[Data entries]
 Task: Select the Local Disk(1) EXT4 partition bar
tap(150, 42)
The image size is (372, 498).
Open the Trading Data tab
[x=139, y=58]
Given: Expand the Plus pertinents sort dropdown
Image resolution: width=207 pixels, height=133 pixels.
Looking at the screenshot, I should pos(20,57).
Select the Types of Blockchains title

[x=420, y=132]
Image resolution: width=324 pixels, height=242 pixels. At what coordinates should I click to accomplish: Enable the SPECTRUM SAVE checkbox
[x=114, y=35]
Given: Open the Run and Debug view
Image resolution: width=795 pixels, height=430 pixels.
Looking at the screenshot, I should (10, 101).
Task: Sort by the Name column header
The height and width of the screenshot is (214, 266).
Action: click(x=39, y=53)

§ **Your assignment**
Only this range is to be output: the line that contains "Image resolution: width=324" through the last line of the records above, both inclusive.

§ **Solution for this exercise**
Image resolution: width=324 pixels, height=242 pixels. At what coordinates should I click to accomplish: Enable the SPECTRUM SAVE checkbox
[x=114, y=35]
Given: Open the Run and Debug view
Image resolution: width=795 pixels, height=430 pixels.
Looking at the screenshot, I should (10, 101).
Task: Sort by the Name column header
The height and width of the screenshot is (214, 266).
Action: click(x=39, y=53)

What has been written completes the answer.